TASK PROMPT> Only a slice of the listing below is wanted. Retype the lines from the one containing "Task: Click the three-dot more options button" through the one containing "Screen dimensions: 263x174", exactly, both ends included.

DATA FOR THIS EXERCISE>
BEGIN
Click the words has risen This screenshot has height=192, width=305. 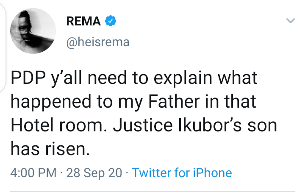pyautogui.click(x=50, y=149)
END
BEGIN
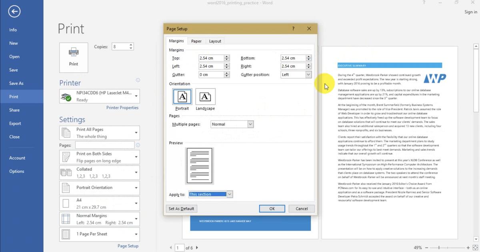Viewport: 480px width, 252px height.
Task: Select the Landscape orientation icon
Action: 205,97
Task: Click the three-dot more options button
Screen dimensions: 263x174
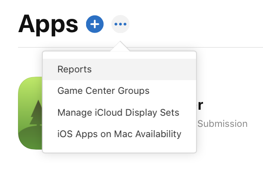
END
REPLY>
Task: Click the three-dot more options button
Screen dimensions: 263x174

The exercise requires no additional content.